It was also made clear to us that the review at the end of the three years will not be to decide upon the scheme’s continuation but rather to assess its performance and to identify any changes required to streamline its operation. Given the three-year time frame and that ongoing review process, we think that there is plenty of scope to ensure that we do not suddenly get to the end of three years and come to a grinding halt while we have to undertake a 12-month review. These things do seem to take time. Certainly, one thing I have learned in this place is that things never happen as fast as perhaps you might logically expect. We think that there is sufficient scale in this program to ensure that that does not happen.

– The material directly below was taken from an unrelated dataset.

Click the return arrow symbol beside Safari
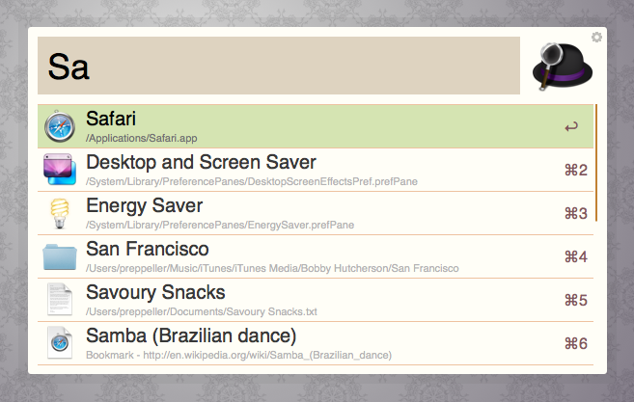This screenshot has width=634, height=402. [572, 126]
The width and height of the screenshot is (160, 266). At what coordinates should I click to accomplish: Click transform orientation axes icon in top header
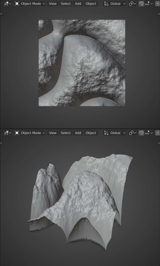pos(106,3)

We considered the issue of the scheme’s starting date, 1 January 2013, and whether that allowed sufficient time for industry in the ACT to adjust, particularly with the introduction of the carbon price and the national energy customer framework from 1 July this year. We considered whether there was too much of a work program there and whether perhaps having insufficient time to prepare would see the retailers end up having to rely on the promotion of low-abatement activities such as whitegoods and power boards as opposed to some of the more substantive measures such as insulation, draught sealing and double glazing, which will deliver deeper and longer term energy reductions.

We did, however, in considering this, take into account that all suppliers will have the final legislation and eligible activities by June, giving them six months to prepare. We also took into account the fact that the energy savings target to be met by the end of the scheme’s first year in 2013 is half of what was required in the second year of the scheme, allowing for the phase-in challenges and, I guess, a ramping up of systems and processes to ensure that the burden on retailers in the first year is one that should be manageable.

The next issue we were concerned about was ensuring that the reductions are delivered within the ACT. We were keen to ensure that the scheme took account of the issue of cross-jurisdictional purchase of eligible products—for example to ensure that a Queanbeyan resident purchasing an energy efficient fridge in Fyshwick would not be eligible to participate. The scheme has been designed so that suppliers cannot claim any credits for abatement outside the ACT. Any consumer purchasing an eligible measure will have to be a customer of the retailer so their residential address will be captured, thereby ensuring that interstate households are not eligible to participate.